Ничейная земля
Шрифт:
Я посмотрел на Мишку и испугался: мне показалось, он собирался вот-вот упасть в обморок. Он смотрел на меня так, будто я вонзил ему в сердце кинжал. Если бы он был Цезарем, он бы простонал: "И ты, Брут!"
— Он сам к вам придёт и скажет, — проговорил я, готовый сквозь землю провалиться.
— Хорошо, — сказал кирьянов. — Пусть придёт сегодня вечером или завтра утром. Передашь ему?
— Ладно.
— Значит, вы не собираетесь считаться с нашими интересами? — спросил Мишка, уже не глядя на меня.
— Ну что ты, как раз наоборот, — сказал Кирьянов терпеливо. —
— Нам нечего обсуждать, — сказал Мишка, круто повернулся и побежал прочь, не подождав меня.
— Вот чудной, — покачал головой Кирьянов. — Серёжа, ты поговори с ним, урезонь его. Пусть не убивается так.
— Я попробую, — сказал я неуверенно. — Только не знаю, получится ли.
— Ты уж постарайся.
Заметив, что я смотрел на пирожные, он завернул их в пакетик и дал мне с собой. Я машинально взял и поплёлся по улице. Мишки нигде не было. Я обыскал всю округу, но не нашёл его. У меня было так скверно на душе, что я походя сжевал пирожные, не разобрав вкуса. А потом мне вдруг пришло в голову, что Мишка мог отправиться на наш остров. Да, идти ему было больше некуда.
С берега на остров протянулся сколоченный из грубых досок мост для строителей. Я прошёл по нему и увидел Мишку у входа в нашу пещеру: он сидел на земле в своих лучших брюках, прислонившись спинкой лучшего пиджака к пыльному камню. Кепка валялась перед ним на земле, и он сидел, обхватив руками голову. Он не посмотрел на меня и продолжал так сидеть. Я присел напротив него.

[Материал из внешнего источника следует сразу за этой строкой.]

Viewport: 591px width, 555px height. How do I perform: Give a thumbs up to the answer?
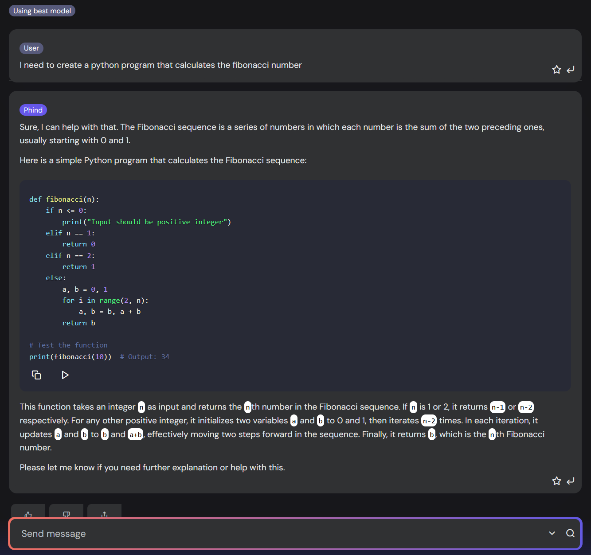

— послушай, — сказал я тихо и вкрадчиво. — Кирьянов говорит дело. Зачем убиваться из-за какого-то островка, если есть другие? И не хуже нашего, а может, и лучше. Если он поставит там какую-нибудь штуку типа шалаша и протянет мостик, то чем тебе не логово? По-моему, он подходит к делу правильно. Он компенсирует нам убытки, хотя, вообще-то, по всем законам он вовсе и не должен. Мне кажется, он нормальный мужик, цивилизованный. Я думал, он нас вообще на порог не пустит, а он, смотри-ка — и к себе пригласил, и чай там, и пирожные, и всё такое. И разговаривал нормально, не то что некоторые, знаешь…
Мишка посмотрел на меня. Его глаза были странными, чересчур большими и неподвижными, а взгляд был сосредоточен где-то на моём лице, как будто он заметил там комара. Протянув руку, он что-то стёр пальцем у меня из-под нижней губы. Я понял, что измазался, когда ел пирожные, и почувствовал жар на щеках. Мишка усмехнулся.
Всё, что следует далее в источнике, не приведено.